*MATERIAL PROVIDED*:
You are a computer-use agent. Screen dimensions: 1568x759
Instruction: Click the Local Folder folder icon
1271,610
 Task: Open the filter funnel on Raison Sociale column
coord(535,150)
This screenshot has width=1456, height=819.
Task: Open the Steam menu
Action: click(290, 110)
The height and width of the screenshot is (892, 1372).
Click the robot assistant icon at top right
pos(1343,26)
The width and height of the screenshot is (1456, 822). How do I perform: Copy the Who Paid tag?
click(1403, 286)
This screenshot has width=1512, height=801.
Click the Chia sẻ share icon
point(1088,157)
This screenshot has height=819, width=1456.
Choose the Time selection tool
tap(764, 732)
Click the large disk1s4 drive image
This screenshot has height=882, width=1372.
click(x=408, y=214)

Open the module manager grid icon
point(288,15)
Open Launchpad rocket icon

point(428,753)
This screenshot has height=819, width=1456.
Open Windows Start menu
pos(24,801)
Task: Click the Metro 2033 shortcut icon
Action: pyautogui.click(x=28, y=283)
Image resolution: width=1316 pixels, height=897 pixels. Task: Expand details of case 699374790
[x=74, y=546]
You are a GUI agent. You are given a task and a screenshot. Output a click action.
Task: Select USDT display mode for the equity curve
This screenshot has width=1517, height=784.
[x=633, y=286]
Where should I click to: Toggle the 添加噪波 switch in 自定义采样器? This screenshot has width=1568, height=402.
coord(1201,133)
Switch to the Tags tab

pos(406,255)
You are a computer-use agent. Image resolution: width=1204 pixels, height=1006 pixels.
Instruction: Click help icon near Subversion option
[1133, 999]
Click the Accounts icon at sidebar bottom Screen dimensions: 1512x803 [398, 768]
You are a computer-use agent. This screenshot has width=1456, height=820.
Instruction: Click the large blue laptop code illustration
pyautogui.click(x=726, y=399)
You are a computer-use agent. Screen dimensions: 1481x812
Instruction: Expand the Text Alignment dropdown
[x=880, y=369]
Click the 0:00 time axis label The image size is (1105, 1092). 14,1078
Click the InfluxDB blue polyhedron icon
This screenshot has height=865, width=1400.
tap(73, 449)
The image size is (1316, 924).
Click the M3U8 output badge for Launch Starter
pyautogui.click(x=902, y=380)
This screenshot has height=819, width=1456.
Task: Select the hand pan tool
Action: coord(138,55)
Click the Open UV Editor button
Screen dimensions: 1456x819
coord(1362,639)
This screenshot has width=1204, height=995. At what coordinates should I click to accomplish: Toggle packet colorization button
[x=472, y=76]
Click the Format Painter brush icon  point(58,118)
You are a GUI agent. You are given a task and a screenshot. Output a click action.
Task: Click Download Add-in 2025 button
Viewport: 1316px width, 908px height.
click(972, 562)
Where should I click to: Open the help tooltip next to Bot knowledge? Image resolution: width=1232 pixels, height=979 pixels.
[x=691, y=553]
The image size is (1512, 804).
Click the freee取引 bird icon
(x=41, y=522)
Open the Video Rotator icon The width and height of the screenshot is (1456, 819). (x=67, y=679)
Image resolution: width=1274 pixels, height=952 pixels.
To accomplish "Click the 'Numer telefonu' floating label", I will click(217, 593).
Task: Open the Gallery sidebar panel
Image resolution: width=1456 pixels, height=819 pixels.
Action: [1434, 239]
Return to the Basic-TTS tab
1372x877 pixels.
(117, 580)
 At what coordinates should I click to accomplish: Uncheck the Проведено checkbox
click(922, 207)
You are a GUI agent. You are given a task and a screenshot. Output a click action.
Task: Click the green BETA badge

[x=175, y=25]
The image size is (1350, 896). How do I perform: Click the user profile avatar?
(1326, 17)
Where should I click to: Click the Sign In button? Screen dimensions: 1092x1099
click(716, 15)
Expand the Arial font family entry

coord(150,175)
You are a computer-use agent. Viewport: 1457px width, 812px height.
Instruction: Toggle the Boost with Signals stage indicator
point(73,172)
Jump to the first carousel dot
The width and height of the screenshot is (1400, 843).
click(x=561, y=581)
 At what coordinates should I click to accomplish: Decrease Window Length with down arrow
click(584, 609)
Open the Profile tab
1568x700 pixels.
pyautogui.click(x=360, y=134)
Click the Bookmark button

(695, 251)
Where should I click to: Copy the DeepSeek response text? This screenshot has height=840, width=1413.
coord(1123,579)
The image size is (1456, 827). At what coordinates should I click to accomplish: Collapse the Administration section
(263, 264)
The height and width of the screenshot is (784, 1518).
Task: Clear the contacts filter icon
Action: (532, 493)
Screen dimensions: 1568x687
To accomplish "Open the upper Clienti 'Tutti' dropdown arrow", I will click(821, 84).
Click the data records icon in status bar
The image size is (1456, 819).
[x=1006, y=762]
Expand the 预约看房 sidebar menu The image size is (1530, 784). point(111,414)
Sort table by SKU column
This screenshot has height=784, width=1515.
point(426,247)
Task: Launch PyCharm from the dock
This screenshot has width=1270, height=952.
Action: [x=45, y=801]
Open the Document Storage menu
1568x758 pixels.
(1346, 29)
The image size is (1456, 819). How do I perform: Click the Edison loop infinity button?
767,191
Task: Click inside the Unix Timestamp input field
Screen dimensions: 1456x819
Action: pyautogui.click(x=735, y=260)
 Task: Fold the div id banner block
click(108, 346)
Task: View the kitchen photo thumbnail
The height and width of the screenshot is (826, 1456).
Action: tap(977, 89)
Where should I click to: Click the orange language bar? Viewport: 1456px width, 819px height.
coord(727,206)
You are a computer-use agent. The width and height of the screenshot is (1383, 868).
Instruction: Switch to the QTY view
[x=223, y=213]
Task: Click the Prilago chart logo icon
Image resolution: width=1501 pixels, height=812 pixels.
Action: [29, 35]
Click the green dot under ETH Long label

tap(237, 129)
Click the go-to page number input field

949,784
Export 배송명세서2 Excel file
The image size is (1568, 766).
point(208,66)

*DIRECTIONS*:
Reproduce every line in the records above that contains the word "agent".

*TASK RESPONSE*:
You are a computer-use agent. Screen dimensions: 1568x759
You are a GUI agent. You are given a task and a screenshot. Output a click action.
You are a computer-use agent. Image resolution: width=1204 pixels, height=1006 pixels.
You are a computer-use agent. This screenshot has width=1456, height=820.
You are a computer-use agent. Screen dimensions: 1481x812
You are a GUI agent. You are given a task and a screenshot. Output a click action.
You are a GUI agent. You are given a task and a screenshot. Output a click action.
You are a computer-use agent. Viewport: 1457px width, 812px height.
You are a computer-use agent. The width and height of the screenshot is (1383, 868).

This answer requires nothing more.